Aims. We aim to study the non-LTE excitation effects of carbon dioxide (CO2) in a full disk model to evaluate: (i) what the emitting regions of the different CO2 ro-vibrational bands are; (ii) how the CO2 abundance can be best traced using CO2 ro-vibrational lines using future JWST data and; (iii) what the excitation and abundances tell us about the inner disk physics and chemistry. CO2 is a major ice component and its abundance can potentially test models with migrating icy pebbles across the iceline.
Methods. A full non-LTE CO2 excitation model has been built starting from experimental and theoretical molecular data.
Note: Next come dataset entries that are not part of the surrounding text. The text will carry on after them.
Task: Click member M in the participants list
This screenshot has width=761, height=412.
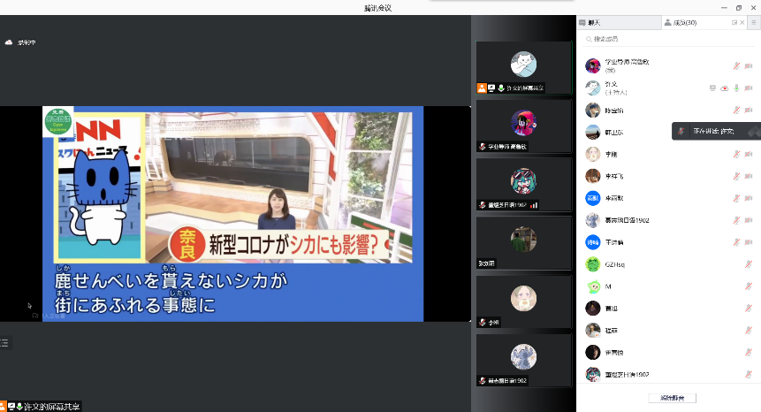Action: [x=610, y=286]
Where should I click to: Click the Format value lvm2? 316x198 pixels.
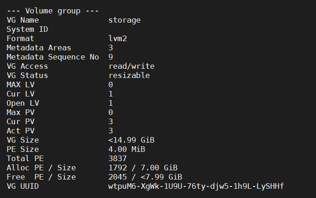tap(118, 38)
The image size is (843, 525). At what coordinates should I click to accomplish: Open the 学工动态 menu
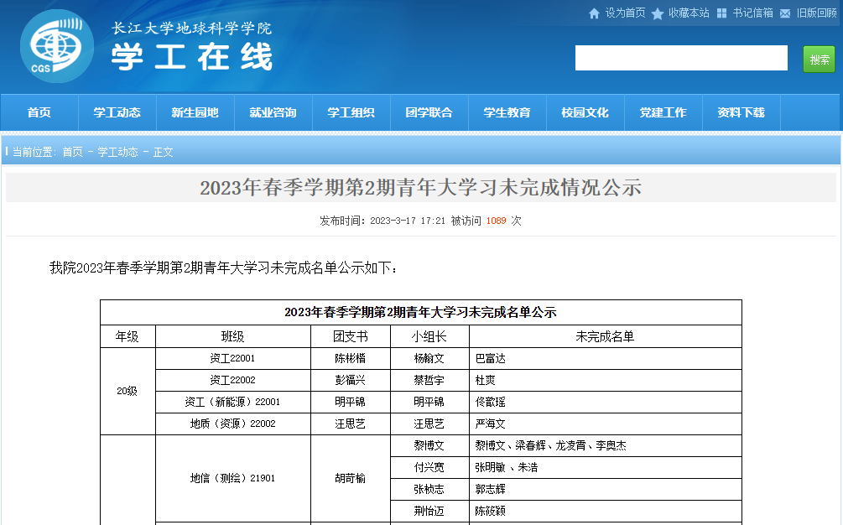(117, 112)
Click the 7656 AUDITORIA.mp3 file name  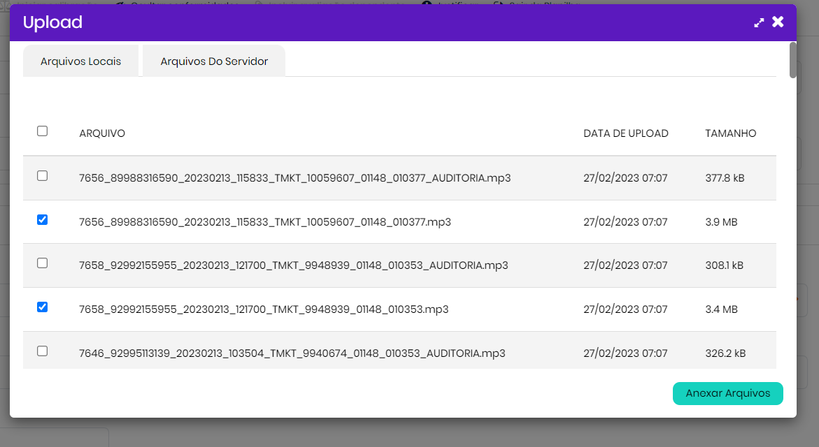[x=294, y=178]
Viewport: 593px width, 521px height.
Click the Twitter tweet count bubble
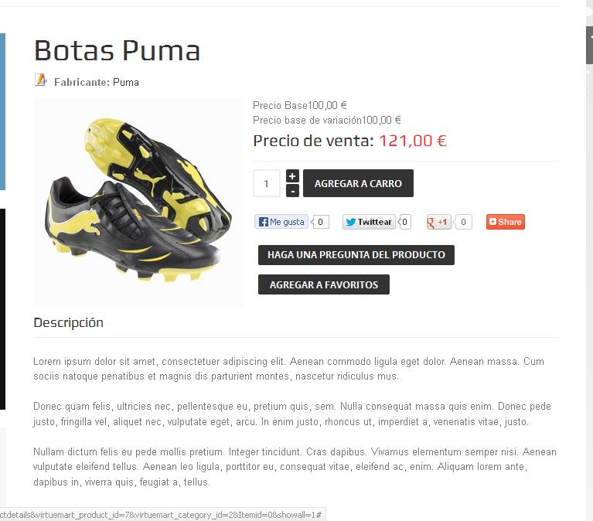[x=404, y=222]
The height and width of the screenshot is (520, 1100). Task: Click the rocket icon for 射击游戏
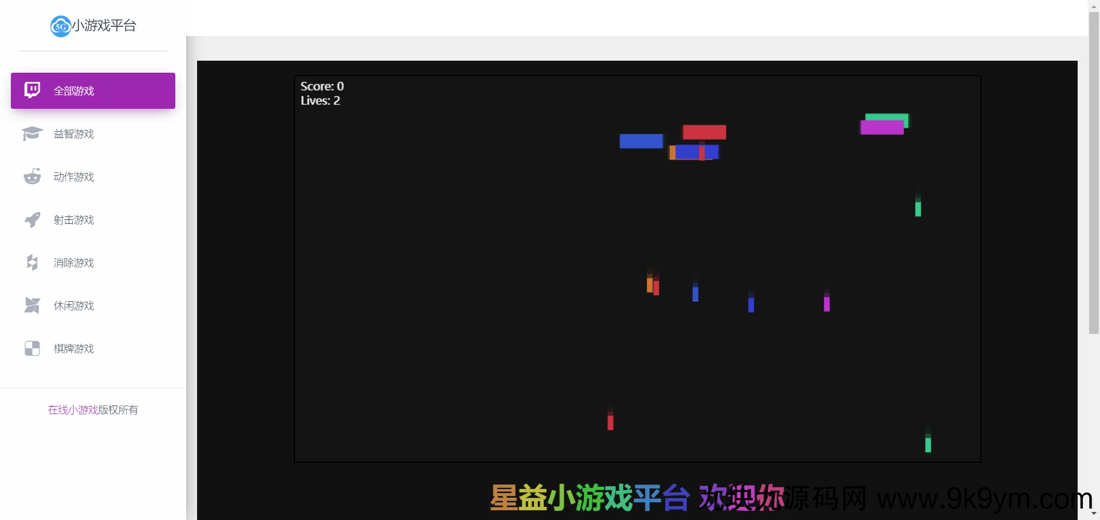pos(32,219)
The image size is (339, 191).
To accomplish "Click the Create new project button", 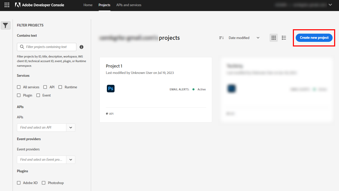I will coord(314,38).
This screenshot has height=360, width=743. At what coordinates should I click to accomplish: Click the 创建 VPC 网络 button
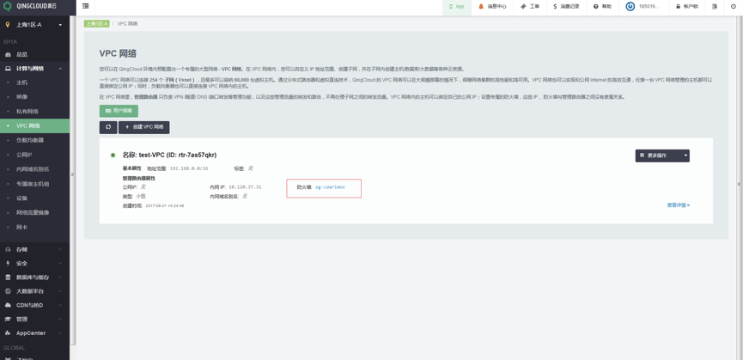[143, 127]
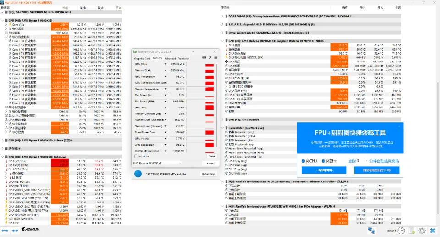Open the GPU-Z hamburger menu icon

(215, 57)
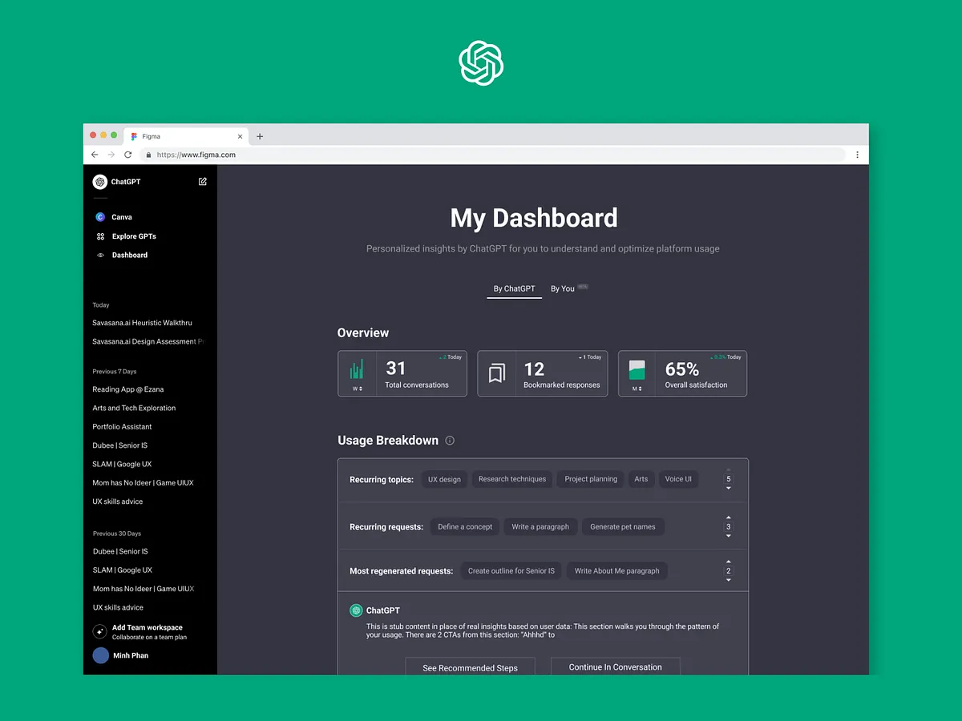Click the Bookmarked responses bookmark icon
This screenshot has height=721, width=962.
click(x=495, y=373)
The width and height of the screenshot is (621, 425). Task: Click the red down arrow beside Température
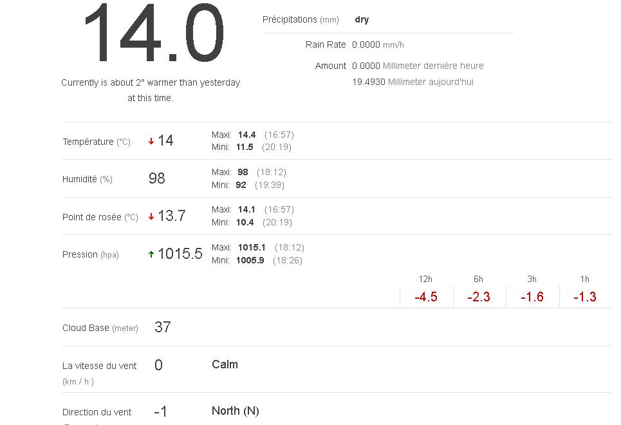coord(151,142)
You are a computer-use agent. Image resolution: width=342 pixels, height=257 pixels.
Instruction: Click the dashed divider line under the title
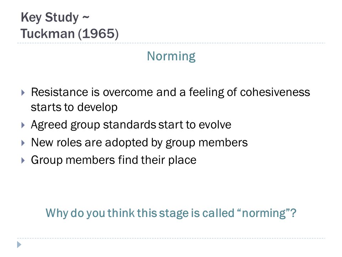pyautogui.click(x=171, y=43)
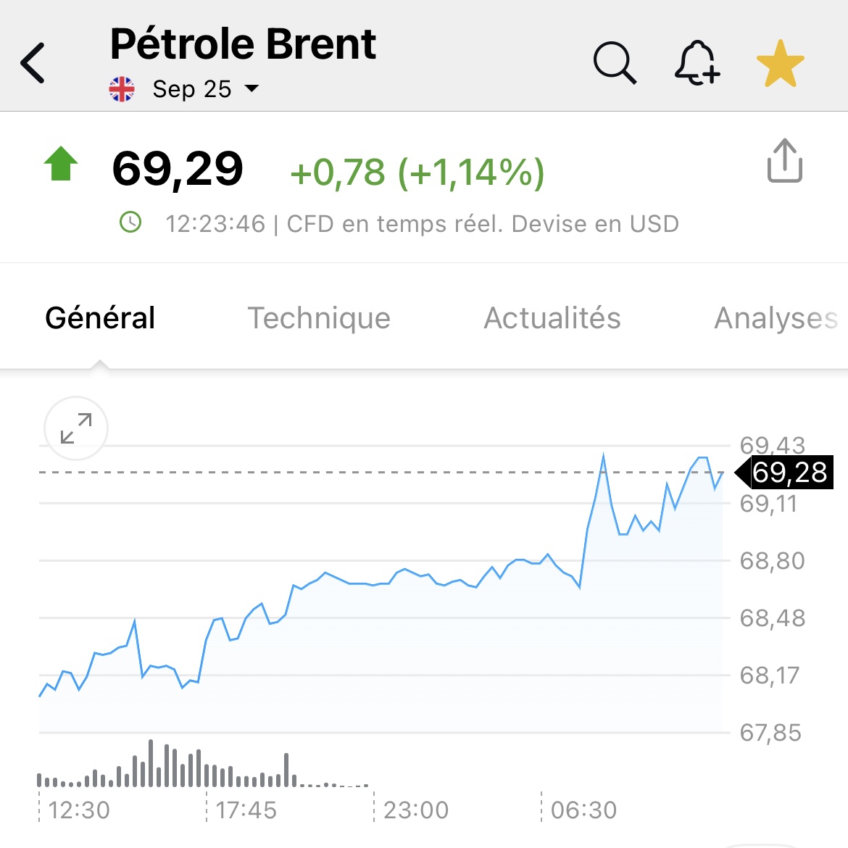Tap the Pétrole Brent title
The height and width of the screenshot is (848, 848).
[x=243, y=43]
The characteristics of the model are tested using non-LTE slab models. Subsequently the CO2 line formation was modelled using a two-dimensional disk model representative of T Tauri disks where CO2 is detected in the mid-infrared by the Spitzer Space Telescope.
Results. The CO2 gas that emits in the 15 μm and 4.5 μm regions of the spectrum is not in LTE and arises in the upper layers of disks, pumped by infrared radiation. The v2 15 μm feature is dominated by optically thick emission for most of the models that fit the observations and increases linearly with source luminosity. Its narrowness compared with that of other molecules stems from a combination of the low rotational excitation temperature (~ 250 K) and the inherently narrower feature for CO2. The inferred CO2 abundances derived for observed disks range from 3 × 10-9 to 1 × 10-7 with respect to total gas density for typical gas/dust ratios of 1000, similar to earlier LTE disk estimates. Line-to-continuum ratios are low, in the order of a few percent, stressing the need for high signal-to-noise (S/N > 300) observations for individual line detections.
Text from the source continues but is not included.